Robert McElroy, qui avait bien évidemment suivi ce match à l’époque, et par conséquent ce jeune méché blond « à la monégasque » , se souvient : « S’il avait très bien joué pendant cette rencontre, il aurait bien pu se voir offrir un contrat ou quelque chose du genre, mais il n’a eu aucun impact et personne ne lui a rien offert. Il n’a jamais joué pour l’équipe première, que ce soit en match amical ou en pré-saison. L’équipe réserve, qui était vraiment bonne… il n’était pas dedans. » Un porte-parole du club, plus direct, confirme également : « Ramsay était à l’essai pendant ce match. Il s’est entraîné avec nous pendant plusieurs mois après cela, mais il s’est blessé. » La blessure au genou. Voilà un point à l’évocation duquel Nessie redresse l’échine. La partie croustillante. Sa préférée. En 2002, à l’occasion d’une interview accordée à Sue Lawley pour l’émission Desert Island Discs de la BBC Radio 4, le gaillard raconte s’être fait virer du club après un arrachement des ligaments du genou : « Jock Wallace, le manager général du club, et Archie Knox, entraîneur de l’équipe première, m’ont appelé dans leur bureau un vendredi matin, dès potron-minet… pour me donner des mauvaises nouvelles. C’était fini pour moi. » Seulement, à l’époque, Knox était entraîneur… de Dundee United : « La première fois que j’ai vu Ramsay, c’était en 1996 quand il a sorti son premier livre ( « Gordon Ramsay’s Passion For Flavour » , ndlr). Mais il ne me connaissait ni d’Adam ni d’Ève puisque l’on ne s’était jamais rencontrés ! »

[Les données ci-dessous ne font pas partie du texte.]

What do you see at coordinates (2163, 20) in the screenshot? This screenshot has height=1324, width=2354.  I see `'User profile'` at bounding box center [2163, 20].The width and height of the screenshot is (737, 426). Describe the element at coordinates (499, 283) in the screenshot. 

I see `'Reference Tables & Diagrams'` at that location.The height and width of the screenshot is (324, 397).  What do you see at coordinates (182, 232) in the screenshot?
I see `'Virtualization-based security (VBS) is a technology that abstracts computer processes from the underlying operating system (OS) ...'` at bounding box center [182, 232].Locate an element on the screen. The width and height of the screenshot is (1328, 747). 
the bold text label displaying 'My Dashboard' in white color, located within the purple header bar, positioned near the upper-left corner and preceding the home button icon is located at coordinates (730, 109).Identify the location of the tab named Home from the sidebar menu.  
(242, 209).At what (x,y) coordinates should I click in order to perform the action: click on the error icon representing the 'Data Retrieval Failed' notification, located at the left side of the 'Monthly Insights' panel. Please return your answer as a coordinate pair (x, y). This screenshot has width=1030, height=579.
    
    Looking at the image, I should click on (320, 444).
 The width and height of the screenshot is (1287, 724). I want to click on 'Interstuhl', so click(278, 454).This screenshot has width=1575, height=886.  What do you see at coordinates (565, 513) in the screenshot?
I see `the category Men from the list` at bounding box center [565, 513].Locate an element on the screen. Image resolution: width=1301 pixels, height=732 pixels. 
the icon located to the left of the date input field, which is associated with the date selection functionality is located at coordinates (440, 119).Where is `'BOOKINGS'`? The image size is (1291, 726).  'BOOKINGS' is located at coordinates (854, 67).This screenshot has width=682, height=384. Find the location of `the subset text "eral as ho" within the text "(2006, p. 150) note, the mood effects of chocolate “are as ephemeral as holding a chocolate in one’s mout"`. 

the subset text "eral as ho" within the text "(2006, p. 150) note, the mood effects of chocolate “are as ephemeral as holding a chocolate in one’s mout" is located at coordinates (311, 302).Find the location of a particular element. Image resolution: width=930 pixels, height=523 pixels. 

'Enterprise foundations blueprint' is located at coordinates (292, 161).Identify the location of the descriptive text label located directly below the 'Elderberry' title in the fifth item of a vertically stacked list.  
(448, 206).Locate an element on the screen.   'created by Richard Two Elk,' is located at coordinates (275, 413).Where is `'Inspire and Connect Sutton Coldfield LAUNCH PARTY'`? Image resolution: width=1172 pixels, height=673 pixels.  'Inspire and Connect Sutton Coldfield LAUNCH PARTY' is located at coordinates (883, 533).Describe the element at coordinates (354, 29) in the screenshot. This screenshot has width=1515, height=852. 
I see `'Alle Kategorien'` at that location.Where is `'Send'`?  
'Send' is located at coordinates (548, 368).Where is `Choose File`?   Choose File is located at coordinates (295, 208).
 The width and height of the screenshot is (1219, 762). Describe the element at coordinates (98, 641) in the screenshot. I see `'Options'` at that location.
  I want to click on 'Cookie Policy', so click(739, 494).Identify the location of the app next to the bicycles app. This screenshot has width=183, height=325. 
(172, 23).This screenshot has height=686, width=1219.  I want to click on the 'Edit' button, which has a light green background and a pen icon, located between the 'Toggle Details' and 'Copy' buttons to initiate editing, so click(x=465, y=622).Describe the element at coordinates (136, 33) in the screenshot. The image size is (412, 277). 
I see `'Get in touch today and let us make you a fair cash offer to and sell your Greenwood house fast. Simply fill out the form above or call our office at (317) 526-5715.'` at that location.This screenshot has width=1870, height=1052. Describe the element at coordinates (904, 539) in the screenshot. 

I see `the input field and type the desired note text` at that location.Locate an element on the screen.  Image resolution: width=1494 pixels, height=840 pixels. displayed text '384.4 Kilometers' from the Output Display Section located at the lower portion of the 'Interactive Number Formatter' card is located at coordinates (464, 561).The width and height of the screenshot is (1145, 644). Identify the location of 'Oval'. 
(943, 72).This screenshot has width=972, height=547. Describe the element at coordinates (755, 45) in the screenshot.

Autre exemple : John Hagart, bras droit de Jock Wallace en ces temps-là, déclarait en 2009 au News of the World « ne pas se souvenir du tout de Gordon Ramsay être aux Rangers » . Comme quoi, savoir farcir avec délice un poulet à l’espagnole ne permet pas toujours de lâcher avec succès des coups du sombrero sur les pelouses de football. Alors à défaut d’avoir percé dans le ballon rond, Gordon Ramsay se secoue les miches une fois tous les deux ans dans les matchs de bienfaisance du Soccer Aid, où deux équipes de célébrités et anciens joueurs professionnels, représentant l’Angleterre et le reste du monde, échangent le cuir. L’homme aux couteaux en céramique, latéral gauche offensif à la Marcelo sans les boucles, a même été promu vice-capitaine pour l’édition 2014, coaché alors par José Mourinho. L’affinité paraît évidente. Encore quelque chose que Nessie ne comprend pas. Comment l’un de ces hommes en short et chaussettes hautes à la démarche chaloupée peut-il lui faire de l’ombre, à elle, la grande créature ? Le crâne posé sur ses puissantes nageoires pectorales, la bête lâche une bulle. Il est temps de remonter. Elle vient d’apprendre que Jason Dennayer, prêté au Celtic cette saison, retourne en Angleterre, à Manchester City. Très bien. Il ne s’agirait pas qu’il tente de lui piquer sa place, lui aussi.